Opened my wallet to find a slice of ham with a phone number written on it in sharpie.
All i remember is people cheering me on to drink faster than the dog, out of the dog's bowl. I just couldn't stop.
You beat him at the shot competition, and proceeded to rub it in while telling everyone to "ASK ME A MATH QUESTION!!!"
My stepdad and I just tag-team hit on a server at McDonald's. This is the man I should have grown up with.
Just did a slip and slide down a five story staircase in my dorm. Being an engineer is fucking awesome
I went on my dinner date pretending that my lunch date didn't jizz in my hair.
she's unstoppable after she starts doing shots and yelling NANNER
She just came home holding a fire hydrant. Yes a fire hydrant.

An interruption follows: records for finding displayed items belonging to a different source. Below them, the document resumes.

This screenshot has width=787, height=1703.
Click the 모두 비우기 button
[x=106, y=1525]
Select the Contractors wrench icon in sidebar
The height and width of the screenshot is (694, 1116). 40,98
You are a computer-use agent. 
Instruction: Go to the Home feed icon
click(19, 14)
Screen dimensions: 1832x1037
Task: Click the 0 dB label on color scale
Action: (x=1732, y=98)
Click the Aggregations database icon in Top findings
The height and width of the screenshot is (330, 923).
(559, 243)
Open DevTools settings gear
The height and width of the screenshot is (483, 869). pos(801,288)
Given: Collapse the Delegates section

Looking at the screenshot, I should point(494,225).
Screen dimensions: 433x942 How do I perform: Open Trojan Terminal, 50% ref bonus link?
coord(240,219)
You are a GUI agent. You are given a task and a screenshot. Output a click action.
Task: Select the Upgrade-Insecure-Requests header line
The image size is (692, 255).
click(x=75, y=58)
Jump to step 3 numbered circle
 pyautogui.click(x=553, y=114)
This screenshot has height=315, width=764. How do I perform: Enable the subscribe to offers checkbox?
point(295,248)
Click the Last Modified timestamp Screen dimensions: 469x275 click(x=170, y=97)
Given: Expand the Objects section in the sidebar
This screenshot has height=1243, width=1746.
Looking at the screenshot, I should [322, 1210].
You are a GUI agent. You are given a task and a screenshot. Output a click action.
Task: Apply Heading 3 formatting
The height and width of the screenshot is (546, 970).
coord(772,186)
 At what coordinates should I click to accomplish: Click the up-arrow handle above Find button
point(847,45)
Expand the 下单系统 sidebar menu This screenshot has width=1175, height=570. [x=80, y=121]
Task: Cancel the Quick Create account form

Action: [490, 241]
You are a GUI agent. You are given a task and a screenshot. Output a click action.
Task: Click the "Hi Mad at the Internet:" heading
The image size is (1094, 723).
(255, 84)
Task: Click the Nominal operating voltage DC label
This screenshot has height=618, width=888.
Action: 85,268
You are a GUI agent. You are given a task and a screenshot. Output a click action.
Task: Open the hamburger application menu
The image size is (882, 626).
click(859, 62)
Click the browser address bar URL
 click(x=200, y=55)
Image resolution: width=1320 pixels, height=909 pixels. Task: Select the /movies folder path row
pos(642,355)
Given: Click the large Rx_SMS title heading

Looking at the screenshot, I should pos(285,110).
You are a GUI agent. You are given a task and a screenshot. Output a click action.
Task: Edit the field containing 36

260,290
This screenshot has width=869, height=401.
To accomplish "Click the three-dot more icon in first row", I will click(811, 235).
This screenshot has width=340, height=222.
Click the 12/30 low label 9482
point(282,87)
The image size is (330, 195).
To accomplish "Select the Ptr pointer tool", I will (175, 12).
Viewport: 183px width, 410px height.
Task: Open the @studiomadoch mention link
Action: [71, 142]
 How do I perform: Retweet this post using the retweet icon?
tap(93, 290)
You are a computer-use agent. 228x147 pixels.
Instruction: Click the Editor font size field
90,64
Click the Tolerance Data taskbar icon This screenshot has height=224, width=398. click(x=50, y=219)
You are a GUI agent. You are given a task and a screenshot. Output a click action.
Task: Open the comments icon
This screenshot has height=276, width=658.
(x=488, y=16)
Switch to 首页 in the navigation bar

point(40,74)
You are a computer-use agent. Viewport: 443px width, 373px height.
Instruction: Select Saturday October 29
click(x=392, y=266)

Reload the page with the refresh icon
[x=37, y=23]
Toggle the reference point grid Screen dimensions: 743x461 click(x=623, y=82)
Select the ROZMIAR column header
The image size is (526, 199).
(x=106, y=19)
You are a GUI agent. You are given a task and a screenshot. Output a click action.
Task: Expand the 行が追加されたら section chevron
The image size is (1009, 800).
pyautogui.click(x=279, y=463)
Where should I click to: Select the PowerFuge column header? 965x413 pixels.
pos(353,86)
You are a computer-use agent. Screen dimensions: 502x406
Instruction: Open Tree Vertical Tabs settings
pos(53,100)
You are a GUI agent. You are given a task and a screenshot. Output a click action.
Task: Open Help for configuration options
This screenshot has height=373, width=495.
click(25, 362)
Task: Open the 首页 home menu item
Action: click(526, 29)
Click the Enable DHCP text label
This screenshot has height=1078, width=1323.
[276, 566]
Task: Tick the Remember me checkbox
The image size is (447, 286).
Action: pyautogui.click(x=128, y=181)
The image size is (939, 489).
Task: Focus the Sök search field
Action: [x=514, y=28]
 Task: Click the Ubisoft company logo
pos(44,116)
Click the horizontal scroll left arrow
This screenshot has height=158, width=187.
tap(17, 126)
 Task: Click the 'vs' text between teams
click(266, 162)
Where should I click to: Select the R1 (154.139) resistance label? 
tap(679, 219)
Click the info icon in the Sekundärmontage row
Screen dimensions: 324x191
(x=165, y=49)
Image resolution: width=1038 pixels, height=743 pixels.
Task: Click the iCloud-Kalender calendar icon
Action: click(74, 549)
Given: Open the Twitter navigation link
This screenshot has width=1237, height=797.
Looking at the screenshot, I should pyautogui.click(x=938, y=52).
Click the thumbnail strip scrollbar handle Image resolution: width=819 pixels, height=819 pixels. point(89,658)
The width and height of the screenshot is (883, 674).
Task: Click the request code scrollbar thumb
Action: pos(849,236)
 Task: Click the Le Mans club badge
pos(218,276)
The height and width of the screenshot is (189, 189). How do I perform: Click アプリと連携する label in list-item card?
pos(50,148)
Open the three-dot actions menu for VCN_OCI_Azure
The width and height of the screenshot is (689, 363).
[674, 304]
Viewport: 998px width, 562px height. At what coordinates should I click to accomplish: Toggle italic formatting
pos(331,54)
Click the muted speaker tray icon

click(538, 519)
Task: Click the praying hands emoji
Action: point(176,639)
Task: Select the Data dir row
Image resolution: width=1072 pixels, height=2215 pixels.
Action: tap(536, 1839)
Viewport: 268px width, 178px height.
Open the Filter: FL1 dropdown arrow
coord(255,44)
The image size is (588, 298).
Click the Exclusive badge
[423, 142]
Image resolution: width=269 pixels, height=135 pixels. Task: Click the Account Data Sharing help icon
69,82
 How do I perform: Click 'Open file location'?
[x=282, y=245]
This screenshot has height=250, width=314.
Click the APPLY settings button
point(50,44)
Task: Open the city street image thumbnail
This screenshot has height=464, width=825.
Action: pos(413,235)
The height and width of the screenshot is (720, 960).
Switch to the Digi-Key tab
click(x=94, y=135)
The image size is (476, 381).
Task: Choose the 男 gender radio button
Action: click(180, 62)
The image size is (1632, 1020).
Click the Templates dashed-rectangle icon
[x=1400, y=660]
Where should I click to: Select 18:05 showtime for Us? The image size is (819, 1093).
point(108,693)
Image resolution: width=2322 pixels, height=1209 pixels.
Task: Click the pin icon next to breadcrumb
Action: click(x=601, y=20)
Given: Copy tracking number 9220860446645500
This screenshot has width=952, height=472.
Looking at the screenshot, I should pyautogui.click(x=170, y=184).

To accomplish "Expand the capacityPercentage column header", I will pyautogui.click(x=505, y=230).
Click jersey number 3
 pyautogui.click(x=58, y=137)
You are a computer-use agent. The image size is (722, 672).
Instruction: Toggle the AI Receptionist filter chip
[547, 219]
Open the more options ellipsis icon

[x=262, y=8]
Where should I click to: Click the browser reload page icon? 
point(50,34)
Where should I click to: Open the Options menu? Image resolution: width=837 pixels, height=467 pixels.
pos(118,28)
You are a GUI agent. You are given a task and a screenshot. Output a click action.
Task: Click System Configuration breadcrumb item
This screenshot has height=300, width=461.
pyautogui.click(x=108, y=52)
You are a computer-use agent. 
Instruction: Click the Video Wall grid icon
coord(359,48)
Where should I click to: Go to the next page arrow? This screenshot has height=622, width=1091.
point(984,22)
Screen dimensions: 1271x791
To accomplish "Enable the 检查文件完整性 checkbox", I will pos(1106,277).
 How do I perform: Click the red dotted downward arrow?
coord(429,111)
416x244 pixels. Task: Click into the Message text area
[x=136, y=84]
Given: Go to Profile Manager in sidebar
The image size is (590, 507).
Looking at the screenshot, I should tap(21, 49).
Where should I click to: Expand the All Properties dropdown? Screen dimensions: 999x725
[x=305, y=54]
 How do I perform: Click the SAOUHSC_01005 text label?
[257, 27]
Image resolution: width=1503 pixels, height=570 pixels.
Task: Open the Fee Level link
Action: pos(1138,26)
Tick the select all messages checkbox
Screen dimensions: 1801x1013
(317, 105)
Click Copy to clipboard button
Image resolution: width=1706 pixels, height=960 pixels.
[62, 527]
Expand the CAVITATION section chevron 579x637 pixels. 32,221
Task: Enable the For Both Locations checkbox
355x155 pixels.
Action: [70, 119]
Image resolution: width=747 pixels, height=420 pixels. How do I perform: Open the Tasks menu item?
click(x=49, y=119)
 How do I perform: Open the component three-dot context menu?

It's fucking New Year's. I can be soberish in 2013 after tonight. It's like the 30 years of grey area between Jesus' birth and death.
Just resonded to a booty call with "how much effort is required on my part?" I think I've finally reached the point of smoking too much pot
It'll be a pair of asscheeks that light up when they're summoned.
Tequila ran out around 11 so she let them do body shots of chips and guacamole instead
Wait. We seriously played strip beer pong at the bar last night. Who said I never came up with good ideas
sitting in the prison waiting room in my boyfriends clothes. looooong story.
I farted in the parking garage and it echoed.